Greeks are divided over the government's increasingly harsh austerity measures, polls showed Saturday, a day after thousands marched in Athens to protest against steps to rein in the country's swollen budget deficit.
One poll, carried out by Kapa Research for the To Vima newspaper, showed 46.6 percent of 1,044 people surveyed backed new tax hikes and spending cuts worth 4.8 billion euros ($6.5 billion) while 47.9 percent disapproved.
The surveys indicated strong opposition to some specific measures, however, showing the government cannot expect an easy ride grappling with a budget crisis that has rocked the euro.
Police clashed with dozens of stone-throwing youths in Athens Friday but protests were much more low key than riots in 2008 and an estimated total turnout of about 12,000 was a small fraction of the capital's population of 3 million.
Unions representing half the country's 5 million strong workforce have brought forward a national strike to March 11.
Saturday's surveys came after EU leaders expressed confidence Friday that the new measures would be enough for Greece not to need a bailout from its European neighbors.
Greek Prime Minister George Papandreou received political support but no promise of any specific financial aid at talks with Chancellor Angela Merkel in Berlin and with Eurogroup chairman Jean-Claude Juncker in Luxembourg.
Papandreou pledged Saturday not to let Greece default.
But French President Nicolas Sarkozy made clear he was ready to help if Greece's financial situation were to deteriorate.
Papandreou is due in Paris Sunday as part of a tour to seek backing for his country, whose debt has swollen to about 300 billion euros, well above its annual economic output.
If we created the euro, we cannot let a country fall that is in the euro zone. Otherwise, there was no point in creating the euro, Sarkozy said at a meeting with farmers. The euro has no sense if there is no solidarity.
A second survey by pollster Alco published in Sunday's Proto Thema newspaper showed 50 percent of 1,000 respondents had a negative view of the government following the latest bout of belt-tightening while 41 percent had a positive view.
A survey conducted by the same pollster in January but asking different questions showed Papandreou's PASOK party enjoyed support of 34.7 percent. Two polls carried out in late February before the latest cuts showed just over half of Greeks believed the government was tackling the crisis effectively.
On the downside for the government, the latest Alco poll showed 86.2 percent considered the new cuts unfair, 71.9 percent described them as tough and 64 percent said Papandreou had yet to convince them the package could pull Greece out of crisis.
Both surveys showed strong opposition to measures immediately affecting voters such as higher value added tax, cuts to public sector holiday bonuses and a pension freeze.
The results echoed a survey published Friday which also showed strong support for measures such as higher taxes on tobacco, alcohol and luxury goods.

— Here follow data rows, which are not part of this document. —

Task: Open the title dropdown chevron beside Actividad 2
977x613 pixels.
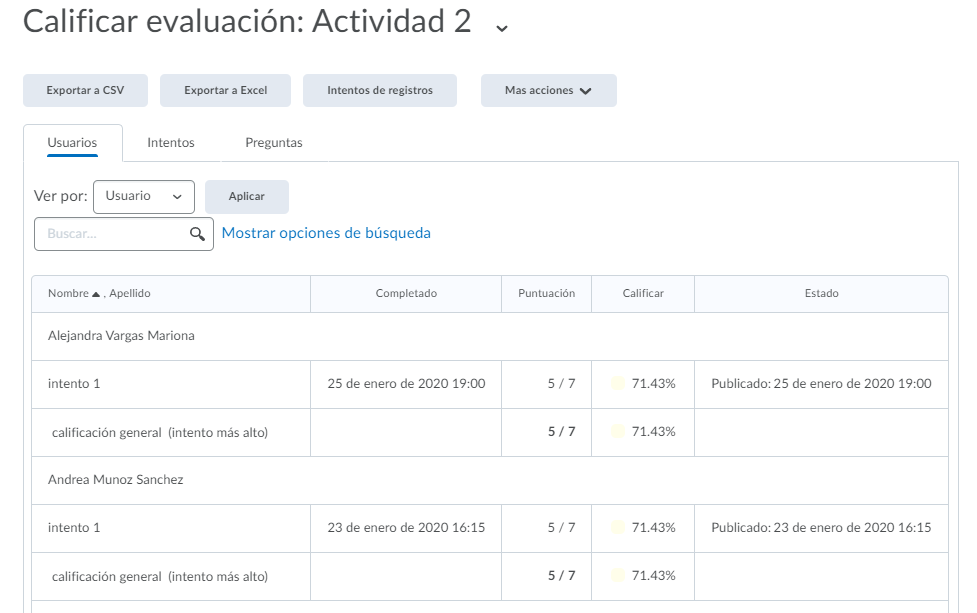Action: pos(502,27)
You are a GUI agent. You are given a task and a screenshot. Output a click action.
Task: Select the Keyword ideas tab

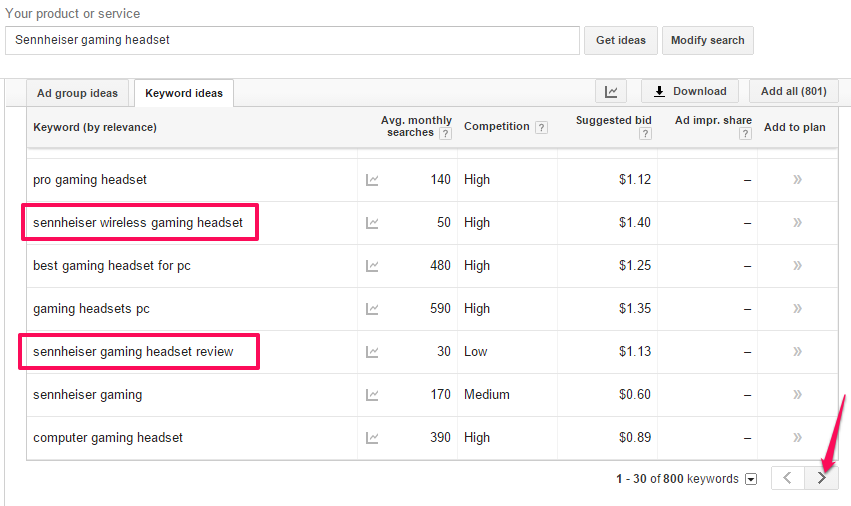(184, 93)
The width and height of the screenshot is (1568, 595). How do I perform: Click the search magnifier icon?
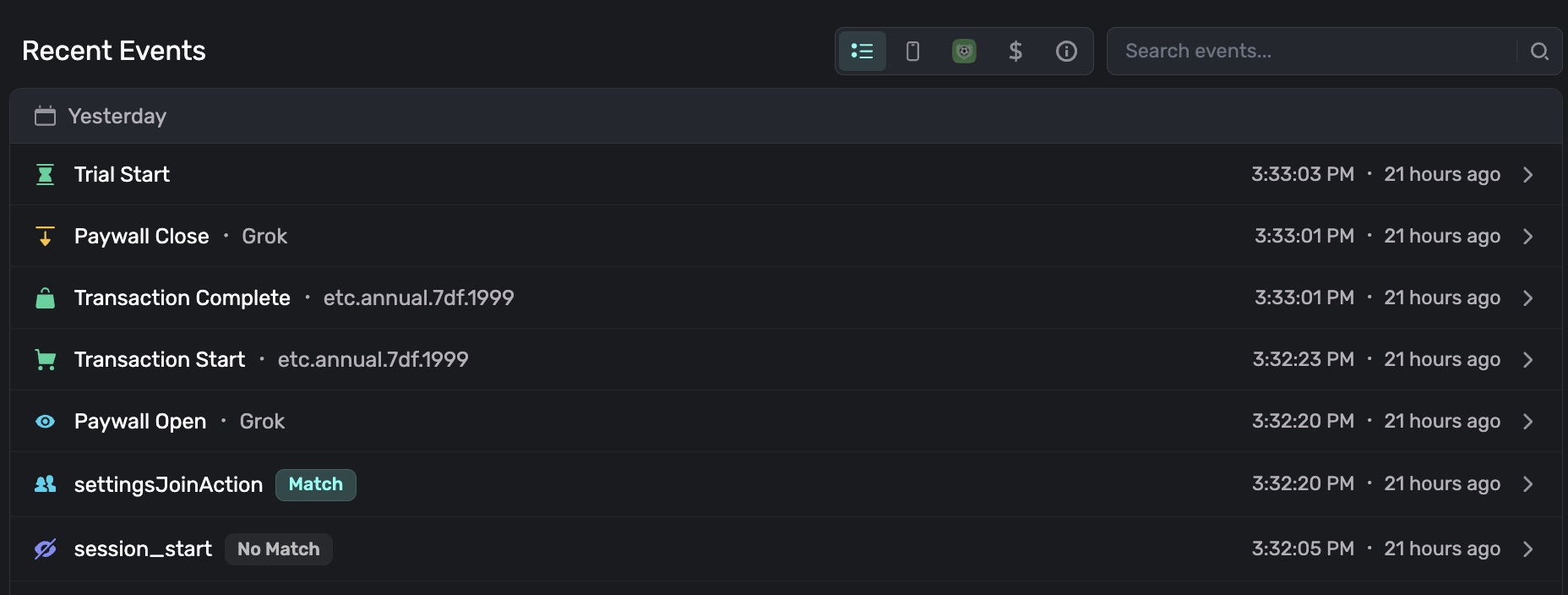(x=1539, y=52)

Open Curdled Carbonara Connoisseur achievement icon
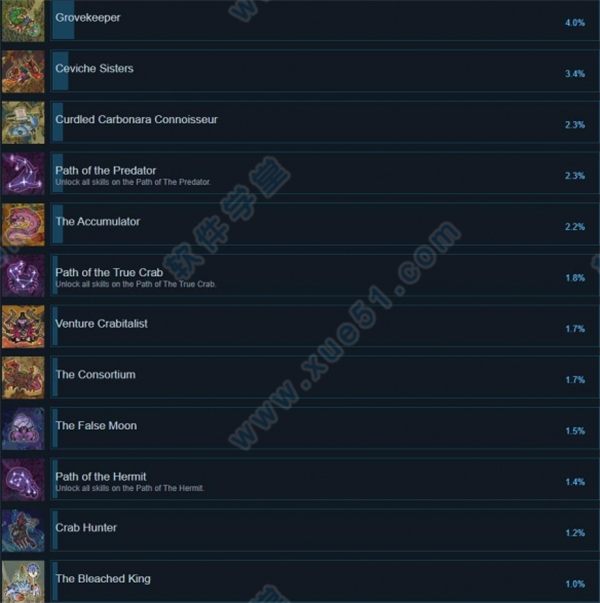coord(23,123)
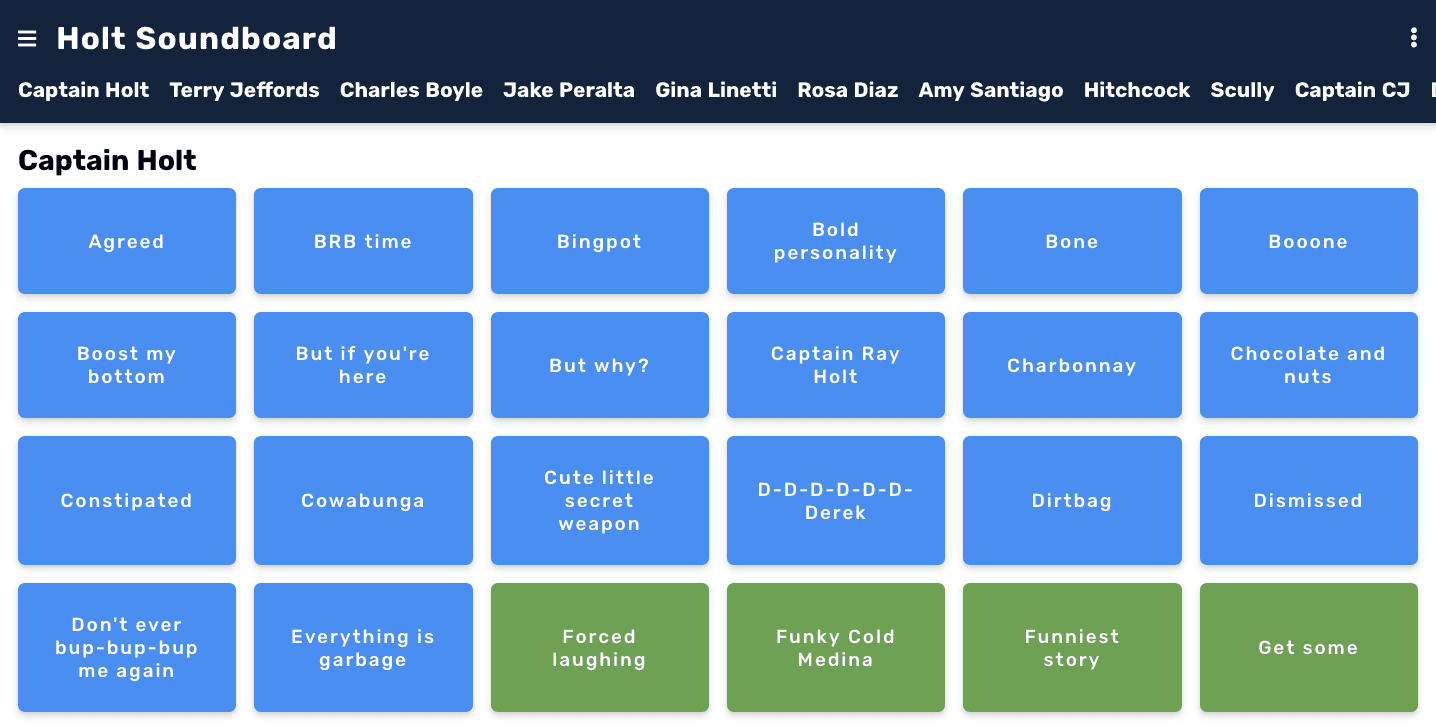The height and width of the screenshot is (727, 1436).
Task: Click the Charbonnay sound button
Action: click(x=1072, y=365)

The Proto Thema newspaper concluded that its poll showed strong opposition to the measures but that government support was holding firm and in line with levels seen at the time of last October's snap general election.

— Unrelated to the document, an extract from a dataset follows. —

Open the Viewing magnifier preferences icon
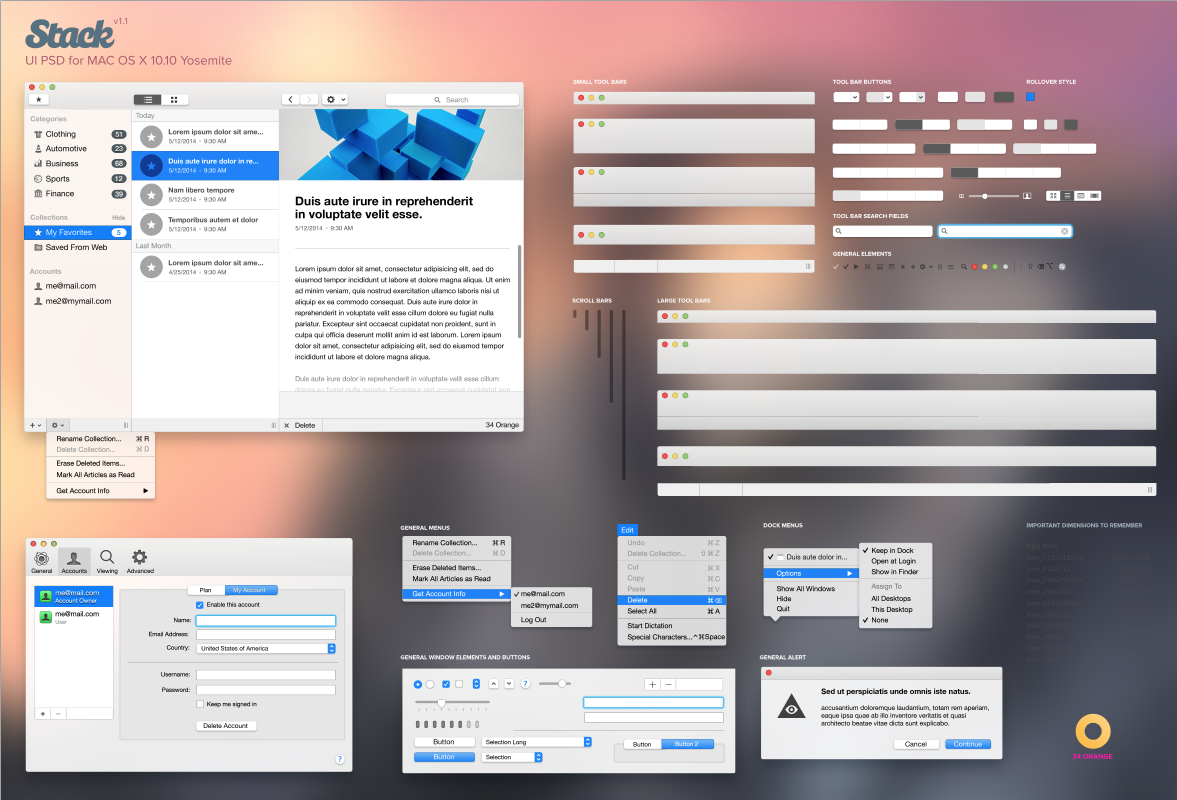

Papandreou's socialist PASOK party has 160 out of 300 seats in parliament, ensuring his latest budget measures were passed Friday, and replaced a conservative administration accused of concealing the full extent of Greece's economic woes.

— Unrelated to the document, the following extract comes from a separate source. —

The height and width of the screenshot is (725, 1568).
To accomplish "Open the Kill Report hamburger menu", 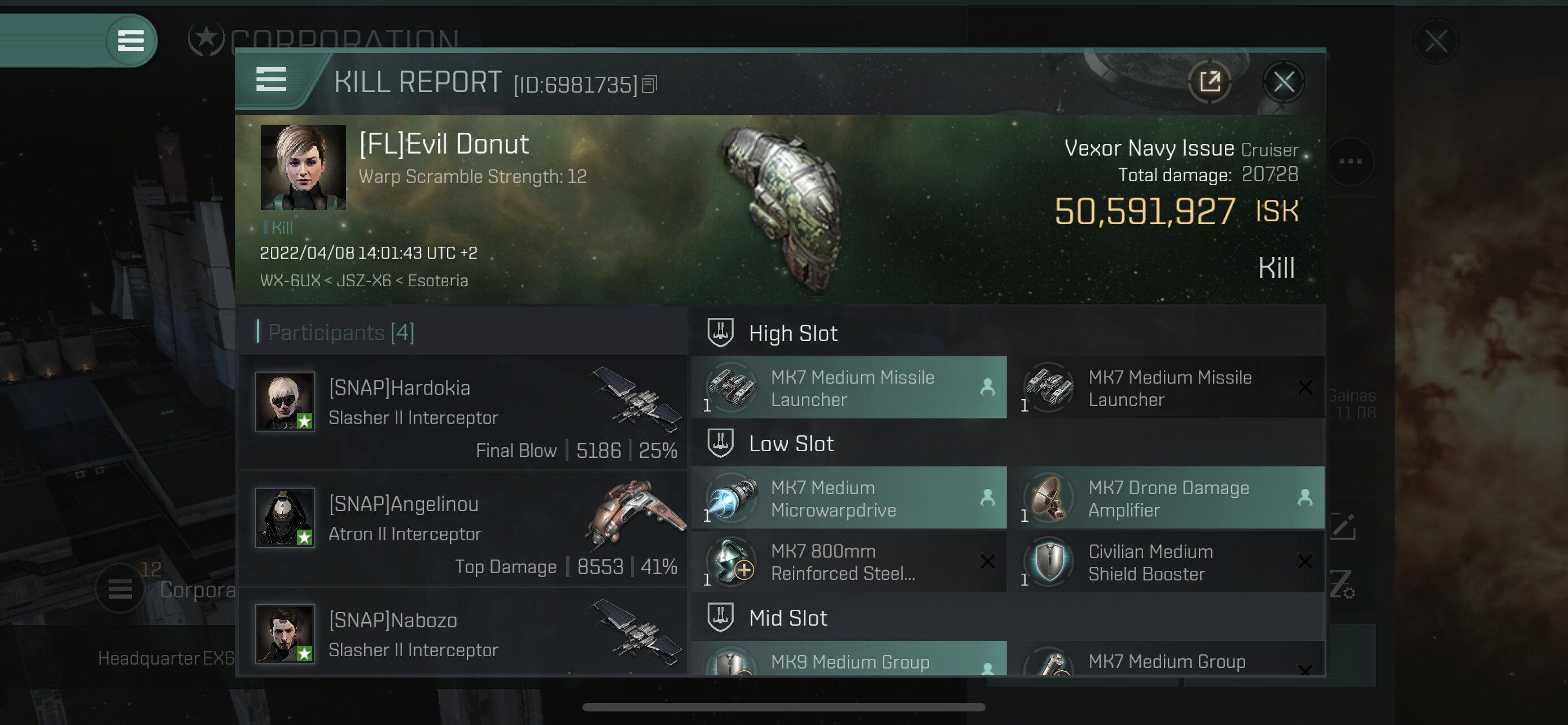I will (271, 80).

Ratings agencies and other EU governments have said ability to deliver will be key to determining whether Greece can re-establish its credibility diplomatically and as a borrower.
Economists also say the performance of the Greek economy, and the extent to which the cuts hamper any recovery from recession, will be a major risk in the coming months.
The choice facing all Greeks today is collapse or rescuing Greece, Labor Minister Andreas Loverdos said in an interview published in the Greek Isotimia newspaper Saturday.
Workers spent the night boarding up broken shop windows and painting over graffiti in Athens after Friday's protests but Papandreou saved his condemnation for financial market speculators, pledging to lead any EU efforts to rein them in.
It is not just unfair, it is also undemocratic that while the government is putting in a superhuman effort, a few kids in New York and elsewhere, seated in front of their computers, undermine it, he told the Kosmos Tou Ependyti newspaper.
We won't let Greece default, he added.
Public opposition to the government cutbacks has so far been relatively muted by both Greek and European standards.
In Ireland, which has also slashed spending aggressively but did so much more quickly, some 100,000 protesters last year marched through Dublin, which is one-third the size of Athens.
The latest protests in Greece have been much less violent than those seen in December 2008, when dozens of people were injured, hundreds arrested, scores of shops destroyed and more than 15,000 police deployed on the streets of Athens alone.